Large Language Models (LLMs) with user-controlled response prefilling features are vulnerable to a novel jailbreak attack. By manipulating the prefilled text, attackers can influence the model's subsequent token generation, bypassing safety mechanisms and eliciting harmful or unintended outputs. Two attack vectors are demonstrated: Static Prefilling (SP), using a fixed prefill string, and Optimized Prefilling (OP), iteratively optimizing the prefill string for maximum impact. The vulnerability lies in the LLM's reliance on the prefilled text as context for generating the response.
LLM agents utilizing external tools are vulnerable to indirect prompt injection (IPI) attacks. Attackers can embed malicious instructions into the external data accessed by the agent, manipulating its behavior even when defenses against direct prompt injection are in place. Adaptive attacks, which modify the injected payload based on the specific defense mechanism, consistently bypass existing defenses with a success rate exceeding 50%.
A vulnerability exists in Large Language Model (LLM) agents that allows attackers to manipulate the agent's reasoning process through the insertion of strategically placed adversarial strings. This allows attackers to induce the agent to perform unintended malicious actions or invoke specific malicious tools, even when the initial prompt or instruction is benign. The attack exploits the agent's reliance on chain-of-thought reasoning and dynamically optimizes the adversarial string to maximize the likelihood of the agent incorporating malicious actions into its reasoning path.
Large Language Models (LLMs) are vulnerable to multi-turn adversarial attacks that exploit incremental policy erosion. The attacker uses a breadth-first search strategy to generate multiple prompts at each turn, leveraging partial compliance from previous responses to gradually escalate the conversation towards eliciting disallowed outputs. Minor concessions accumulate, ultimately leading to complete circumvention of safety measures.
Large Language Models (LLMs) are vulnerable to Dialogue Injection Attacks (DIA), where malicious actors manipulate the chat history to bypass safety mechanisms and elicit harmful or unethical responses. DIA exploits the LLM's chat template structure to inject crafted dialogue into the input, even in black-box scenarios where the model's internals are unknown. Two attack methods are presented: one adapts gray-box prefilling attacks, the other leverages deferred responses to increase the likelihood of successful jailbreaks.

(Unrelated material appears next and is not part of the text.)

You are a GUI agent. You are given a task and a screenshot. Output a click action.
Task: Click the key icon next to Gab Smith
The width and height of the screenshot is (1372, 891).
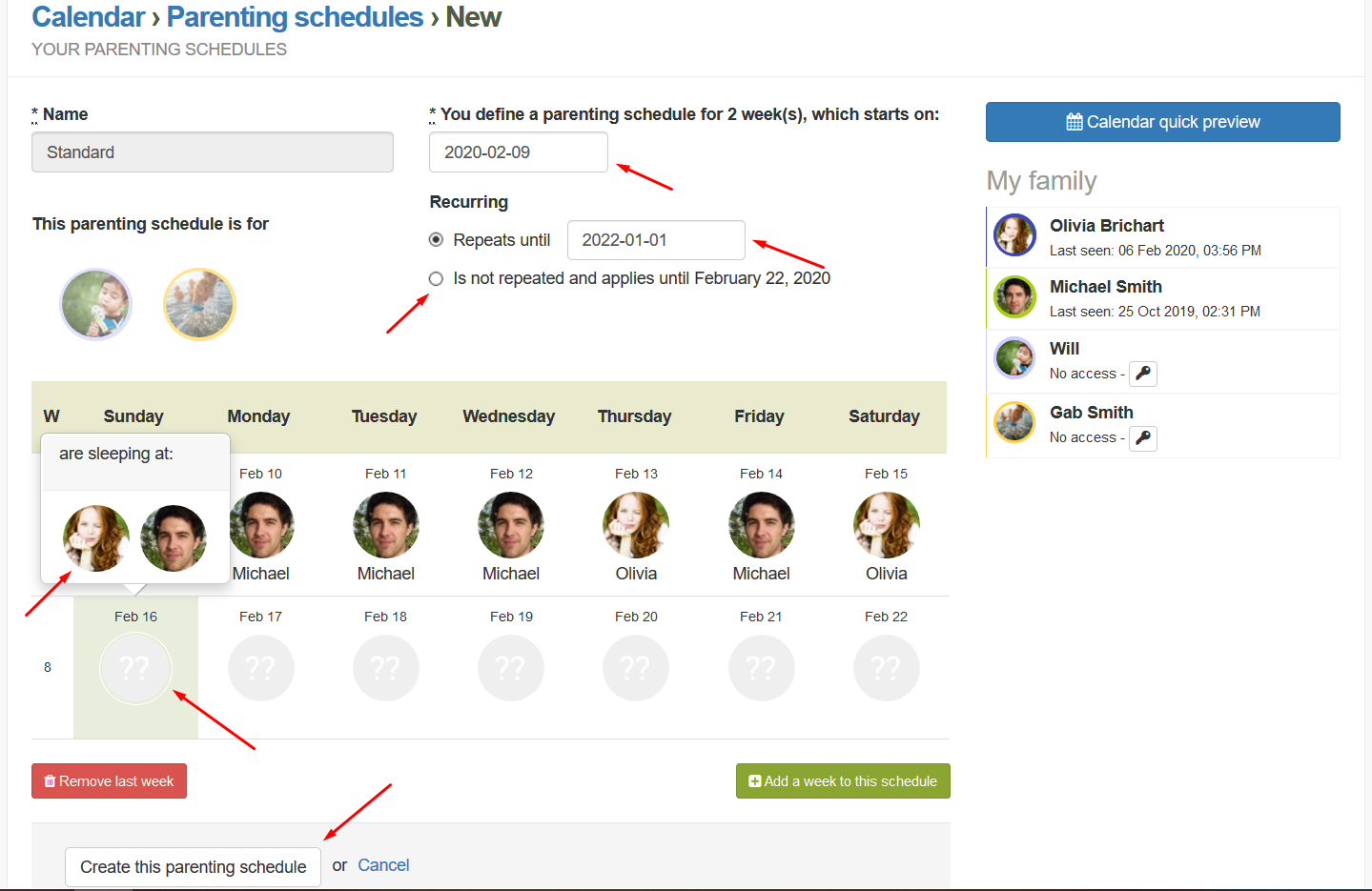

Large Language Models (LLMs) used for code generation are vulnerable to a jailbreaking attack that leverages implicit malicious prompts. The attack exploits the fact that existing safety mechanisms primarily rely on explicit malicious intent within the prompt instructions. By embedding malicious intent implicitly within a benign-appearing commit message accompanying a code request (e.g., in a simulated software evolution scenario), the attacker can bypass the LLM's safety filters and induce the generation of malicious code. The malicious intent is not directly stated in the instruction, but rather hinted at in the context of the commit message and the code snippet.